NEWS

Version 2.2

Fixed issue where plate numbers only sometimes had a leading zero included in their identifier. For consistency with the data released in UK Biobank, plate identifiers now always include a leading 0.

Dramatically reduced test_data size in part due to unsuccessful attempts to address a CRAN NOTE. Test data has now been reduced to 10 rows as before, and 39 columns covering a subset of 8 biomarkers and 6 required sample processing flags - this also makes example output easier to visually inspect.

CRAN NOTE resolved for remove_technical_variation() using solution below, but similar NOTE was generated for other functions on submission of version 2.1.1 to CRAN. Work-around code has now been added to all user-facing functions.

Reverted test_data back to 50 row version after cutting down size did not resolve the problematic CRAN NOTE (see version 2.1 below)
R-package-devel suggested CRAN NOTE issue may be due to misconfiguration of CRAN’s server making data.table use too many threads while running examples. As a work around, remove_technical_variation() now explicitly sets the number of threads data.table can use to 1 if it is running on ukbnmr::test_data (thanks to Ivan Krylov and Dirk Eddelbuettel if this does solve the issue)

Processing.Batch now inferred from Shipment.Plate if Processing.Batch missing (UK Biobank field #20282) in input data and algorithm version 2 used in remove_technical_variation().
Package overview help file is now correctly documented as requested by CRAN following breaking changes in Roxygen 7.0.0 that changed the way this help file was internally tagged in the source code.
Reduced test_data from 50 to 10 rows to (hopefully) get around CRAN NOTE blocking publication on CRAN due to test code exceeding 5s on some very slow CRAN debian servers

Added updated version of algorithm for removing technical variation, which has been modified after exploration of the July 2023 release of the second tranche of UK Biobank NMR data covering ~275,000 participants.
Updated GitHub README and package vignette to provide details and justification for the update algorithm
Added support for additional sample quality control field 20282 “Processing batch from Nightingale Health data”, which is used as part of the updated algorithm for removing technical variation
Added support for new biomarker fields 20281 “Spectrometer-corrected alanine” and 20280 “Glucose-lactate”

Added dependency to bit64 package to ensure the Shipment.Plate column is always correctly interpreted by internal package functions.

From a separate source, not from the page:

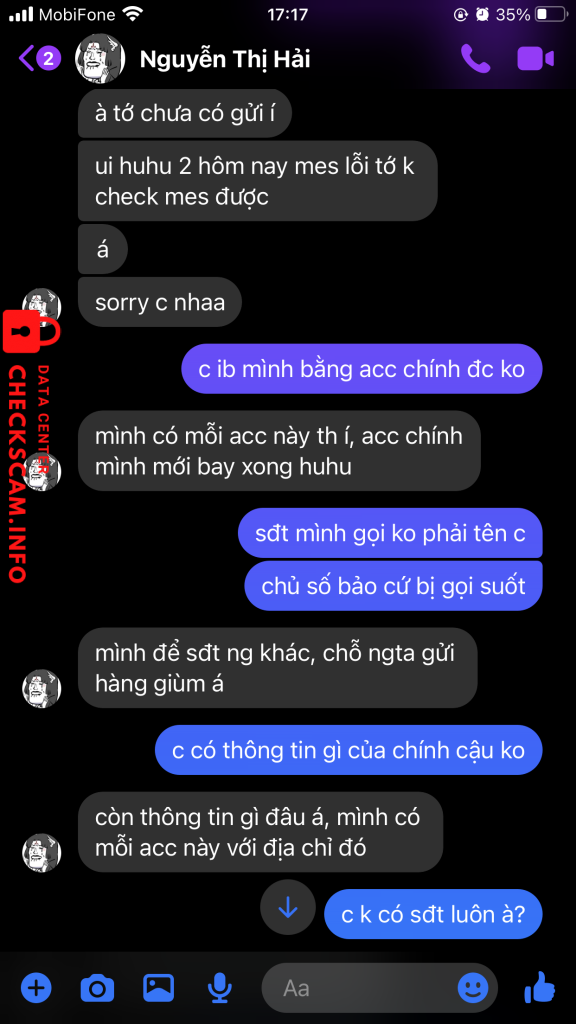Tap the back arrow with unread badge
The image size is (576, 1024).
(39, 59)
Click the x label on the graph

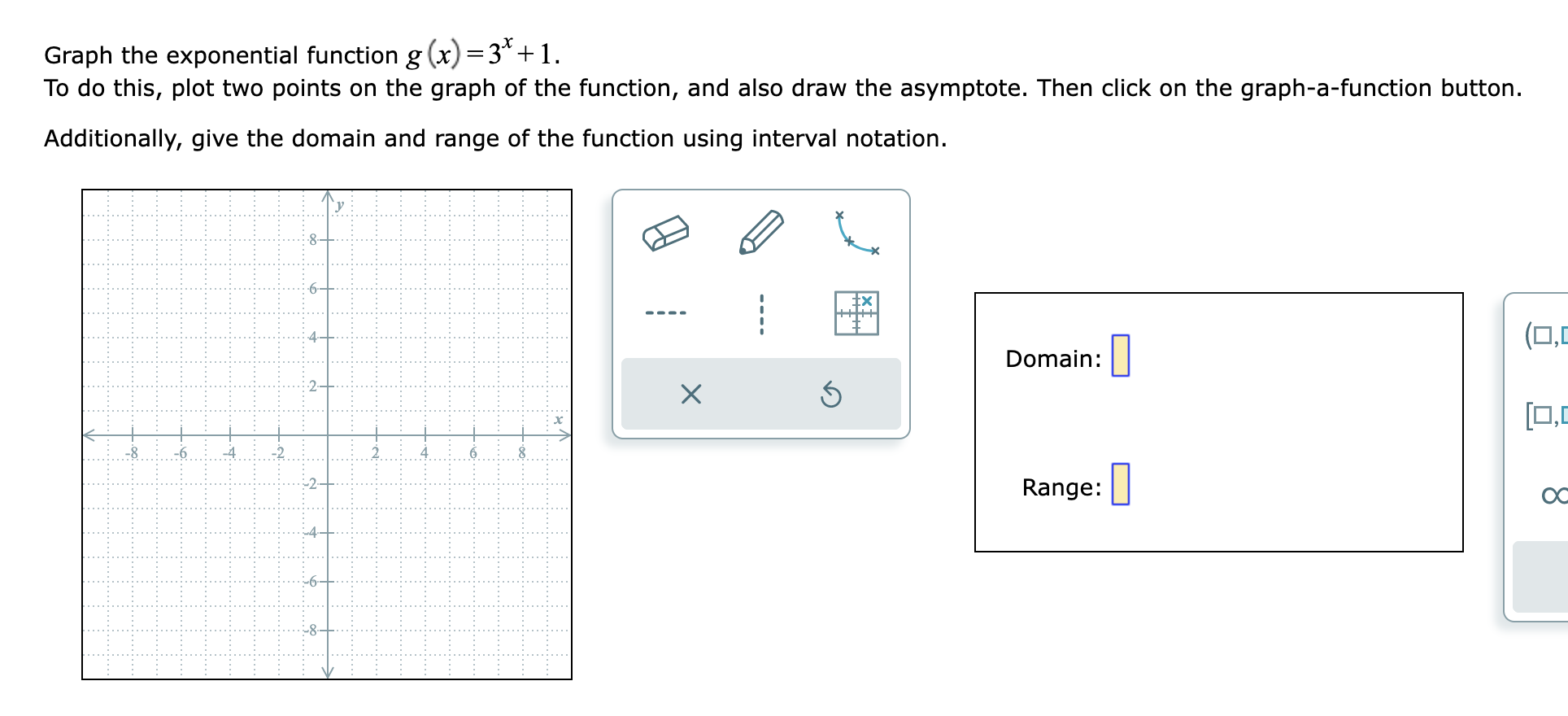pos(558,421)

Added support for new sample quality control field 20283 “Resolved plate swaps”
Returned data.tables now behave as expected with respect to printing contents: i.e. running a function without storing the result will now show the contents of the returned table, and typing the name of the variable storing the result and hitting enter will show the contents on first try.
Fixed bug where columns corresponding to UK Biobank fields not available to the user would be filled with NAs rather than missing from the returned results.

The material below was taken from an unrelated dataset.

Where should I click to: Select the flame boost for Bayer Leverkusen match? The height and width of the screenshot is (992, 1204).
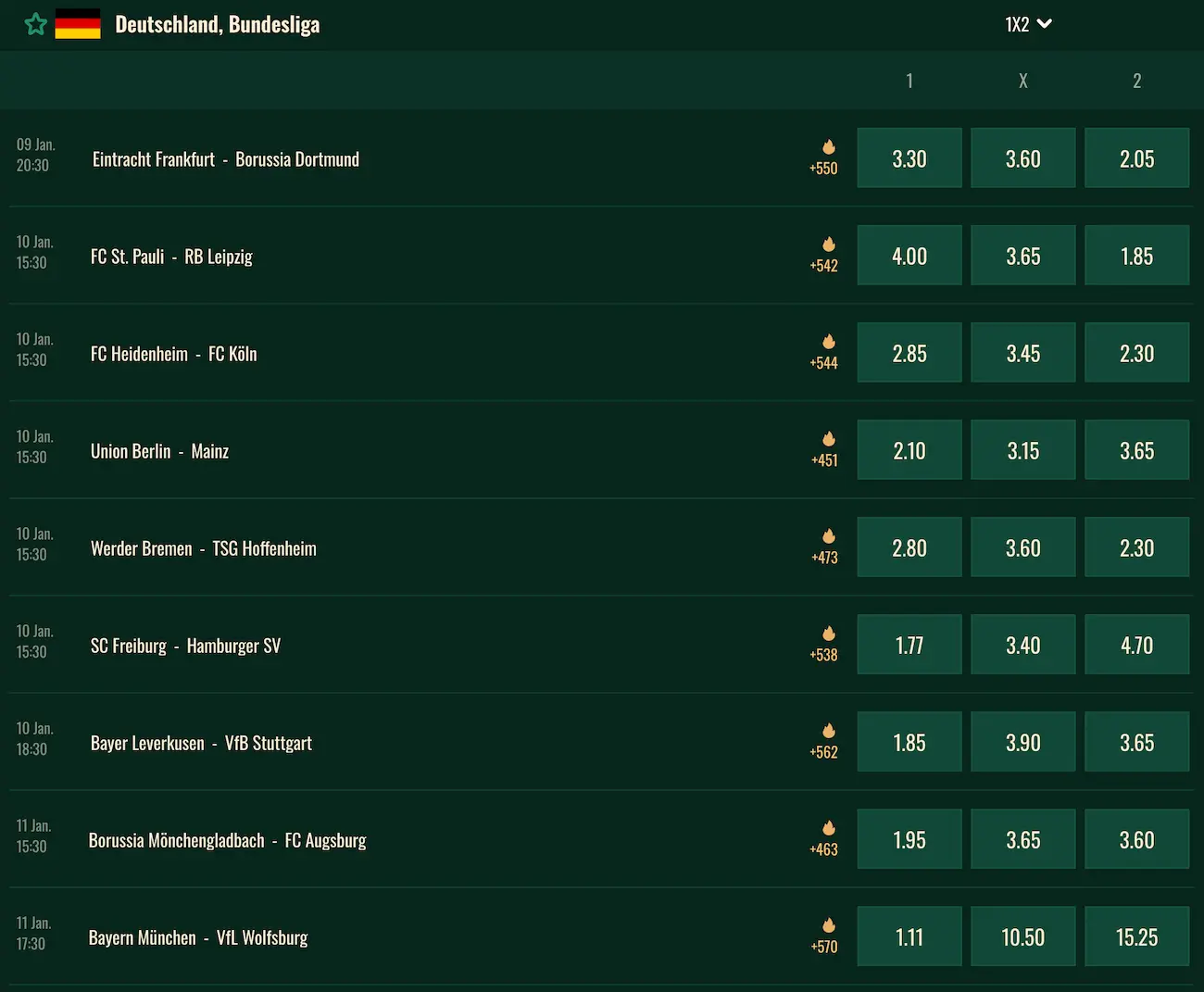[x=827, y=732]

Fixed error in GitHub README example code, which has now been made consistent with the vignette.
plate ID and timestamp columns in the package test data have now been set as character class instead of data.table specific representations of the integer64 class (from the bit64 package) and POSIXt to safeguard against intermittent errors arising from incorrect type conversion when running the example code without first loading the data.table package.

Updated citations in documentation to reflect article publication in Scientific Data

Created example toy dataset for testing package functions and updated documentation
Removed GitHub README page from package bundle

Minor changes to fix NOTES and WARNINGS thrown by CRAN:
- URLs which have been moved since the initial documentation was written have been fixed.
- Examples have been added to the documentation for each package function.
- A vignette including the most relevant example workflows has been added.

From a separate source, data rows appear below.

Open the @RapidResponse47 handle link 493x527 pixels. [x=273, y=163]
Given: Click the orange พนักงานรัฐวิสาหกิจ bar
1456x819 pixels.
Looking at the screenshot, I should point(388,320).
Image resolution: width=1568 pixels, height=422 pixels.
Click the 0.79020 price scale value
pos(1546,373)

Minor changes to DESCRIPTION, README, and inst/CITATION to prepare for CRAN submission following paper acceptance.

biomarker_qc() now corrects for sample degradation time on a log scale instead of a linear scale to model exponential decay. This mainly impacts histidine concentrations, whose new post-QC values have Pearson correlation of 0.974 with those assuming linear decay, while all other biomarkers have Pearson correlation > 0.99.

extract_biomarker_qc_flags() no longer relies on list of hard coded field IDs it expects not to be present due to no data in UK Biobank, making code more robust to differences between UK Biobank data releases.

remove_technical_variation() now gains a skip.biomarker.qc.flags argument that allows you to skip the collation and curation of biomarker QC flags when removing technical variation from the data
extract_biomarker_qc_flags() and remove_technical_variation() should now be more robust to potential changes made by UK Biobank in extracted data formats, particularly for fields that are empty/contain no data in the showcase (or which gain data between showcase updates).